For the records below, copy exactly the span that begins at the line containing "The height and width of the screenshot is (971, 1767)." and stops after the line containing "Task: Click lightning", minus any pictures.

Available records:
*****

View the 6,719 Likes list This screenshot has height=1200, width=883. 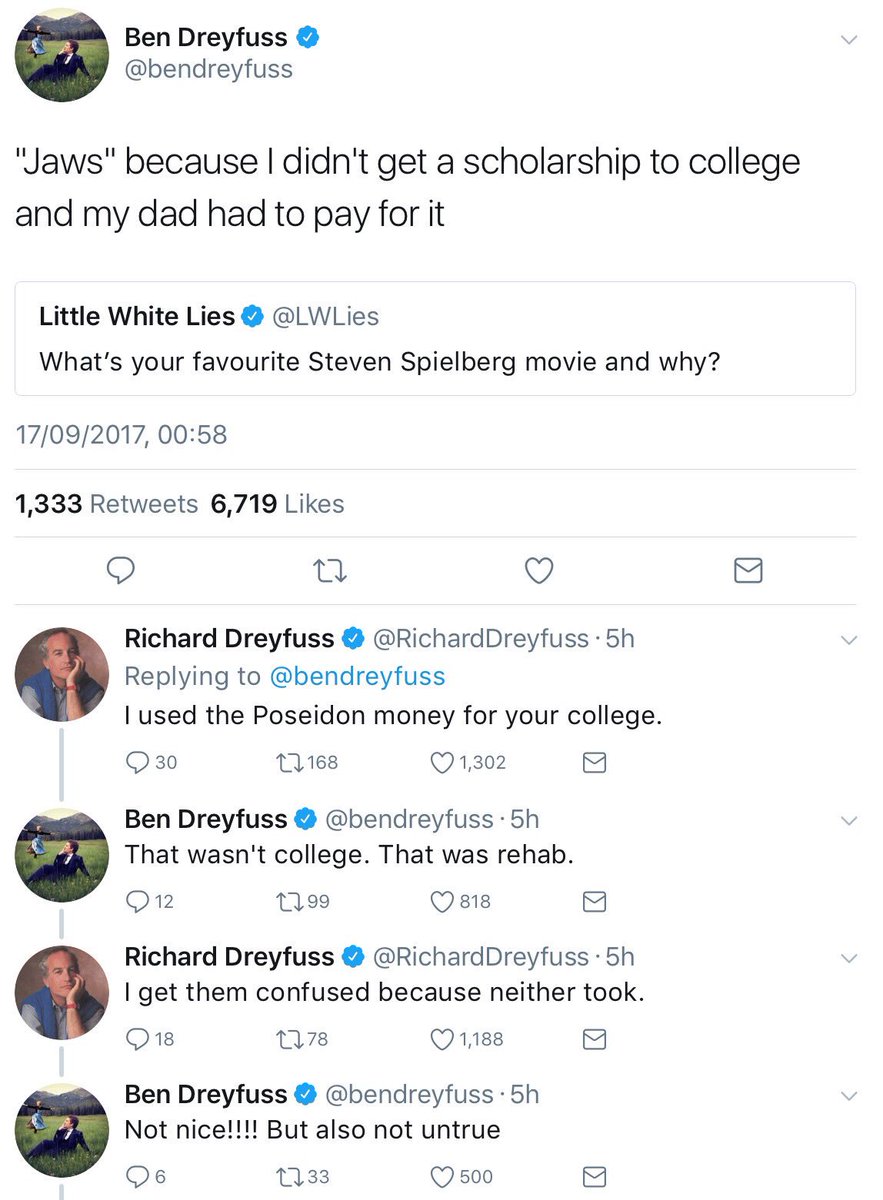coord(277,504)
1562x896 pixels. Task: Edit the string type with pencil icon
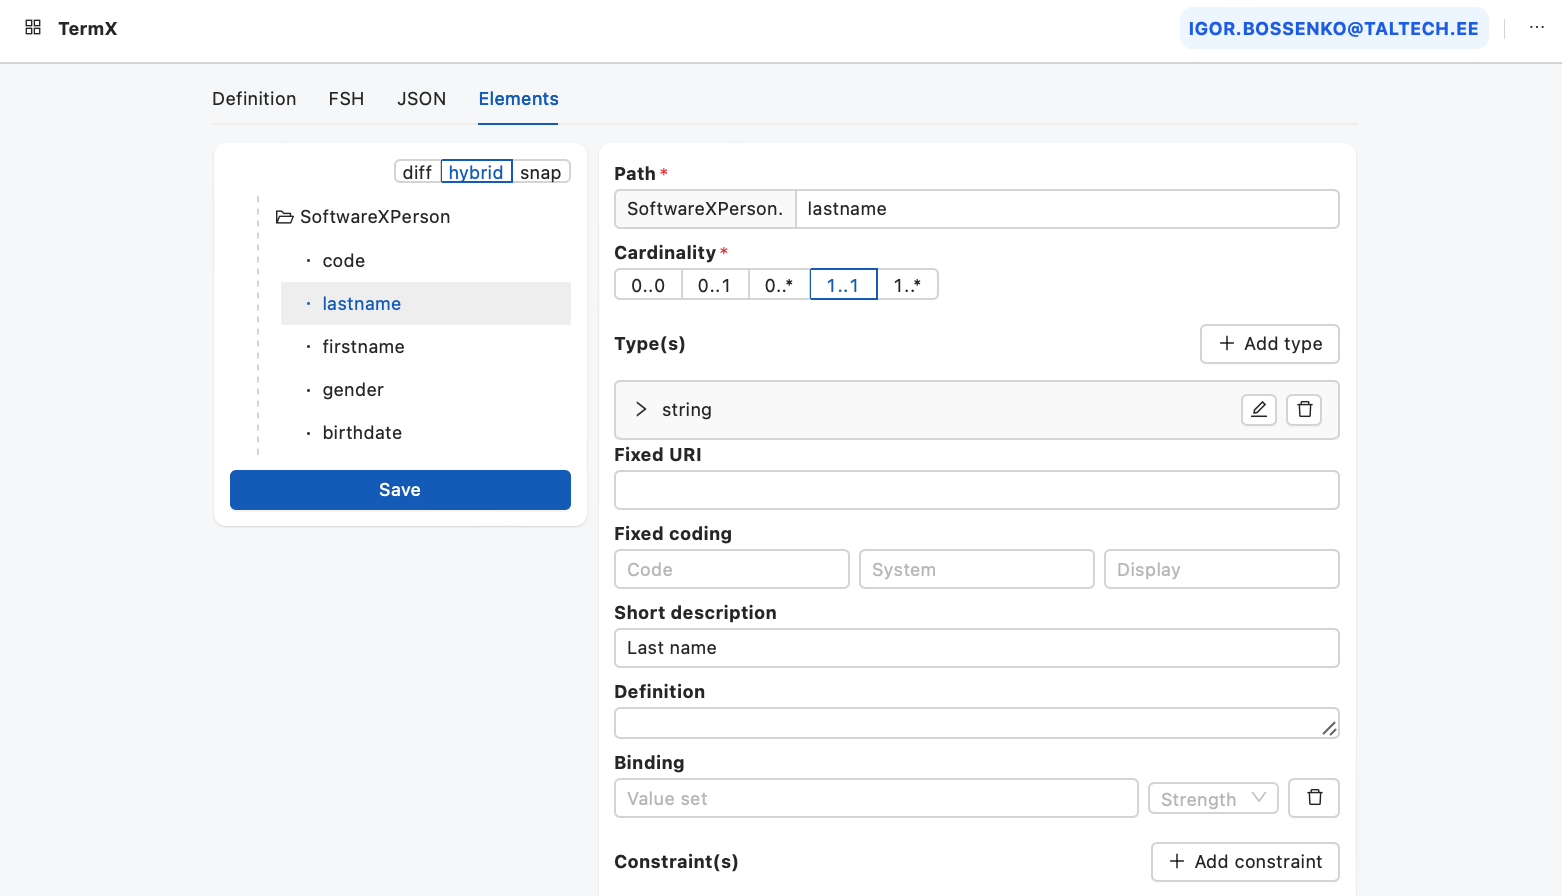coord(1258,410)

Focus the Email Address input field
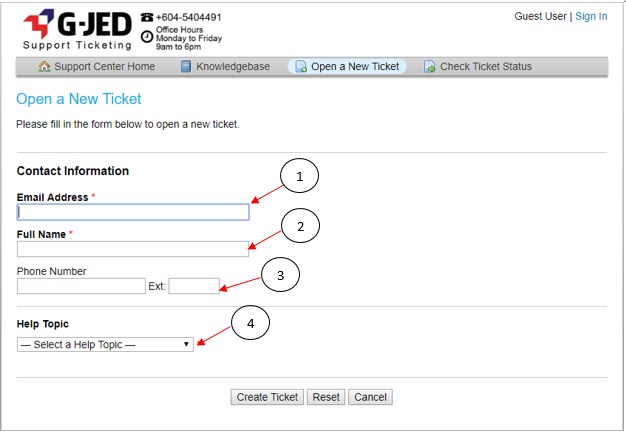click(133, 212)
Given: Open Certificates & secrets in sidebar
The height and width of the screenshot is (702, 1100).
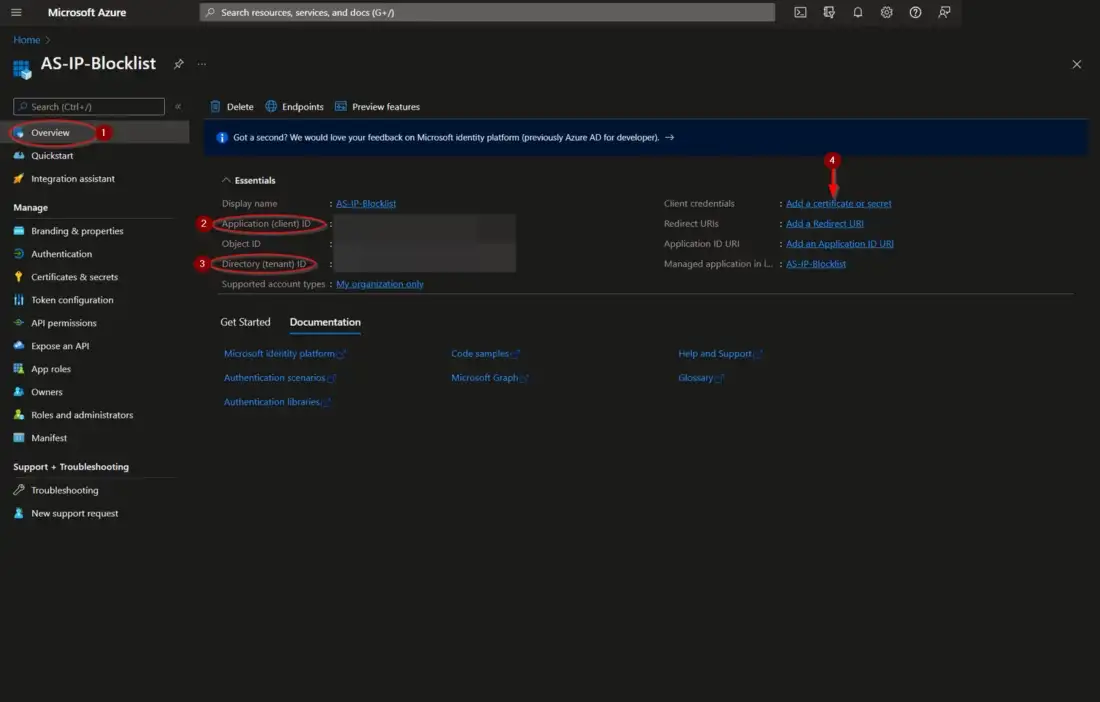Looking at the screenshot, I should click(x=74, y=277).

*****

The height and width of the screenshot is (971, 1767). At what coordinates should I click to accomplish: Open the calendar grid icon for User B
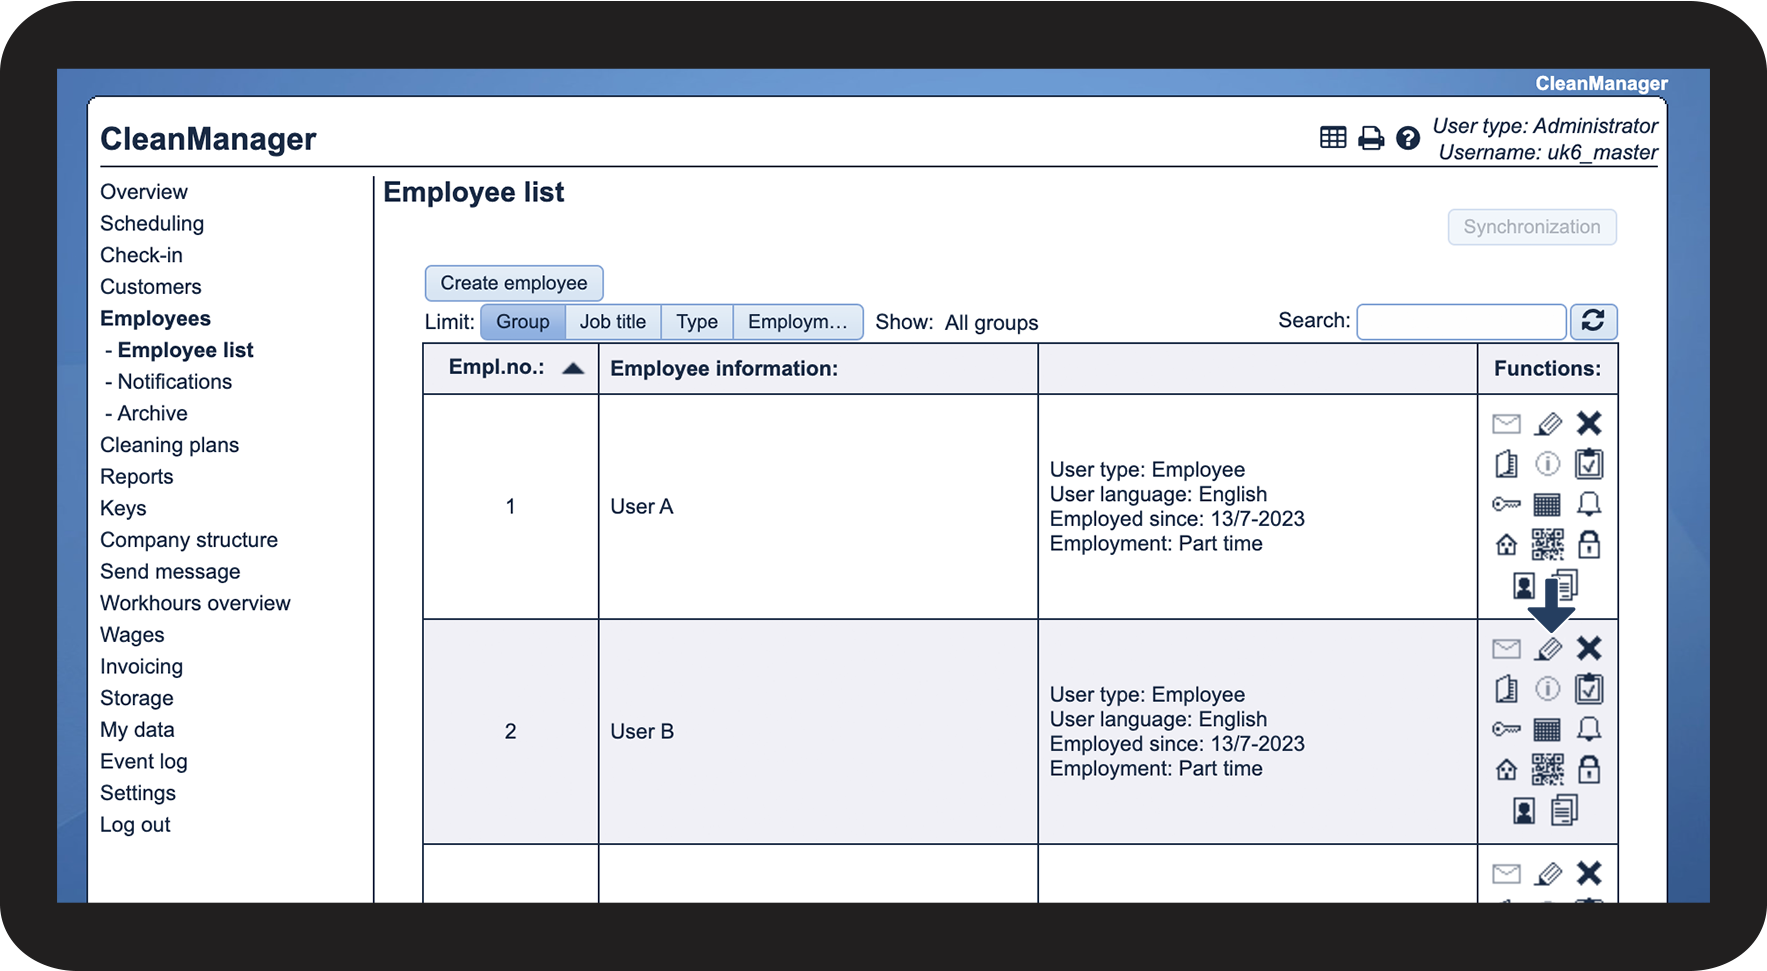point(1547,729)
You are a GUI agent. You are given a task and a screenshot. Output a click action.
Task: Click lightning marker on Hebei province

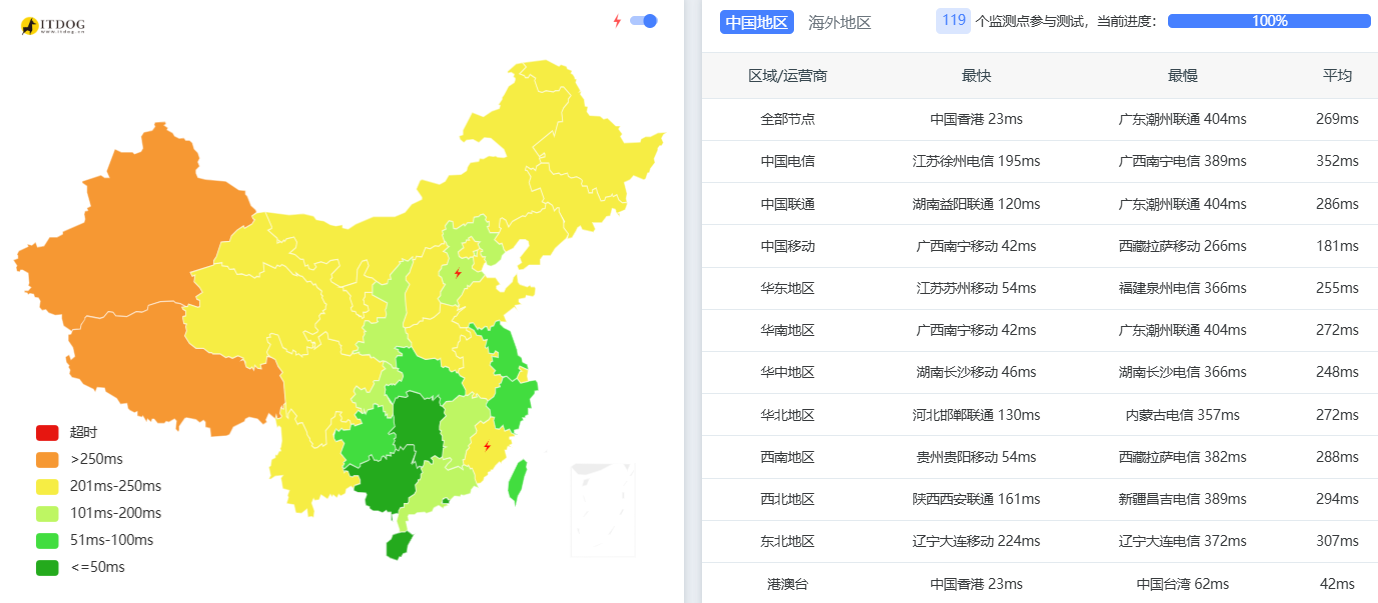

*****

Solution to the problem:
The height and width of the screenshot is (971, 1767). At what coordinates should I click to accomplish: Open the calendar grid icon for User B
point(1547,729)
You are a GUI agent. You are given a task and a screenshot. Output a click action.
Task: Click lightning marker on Hebei province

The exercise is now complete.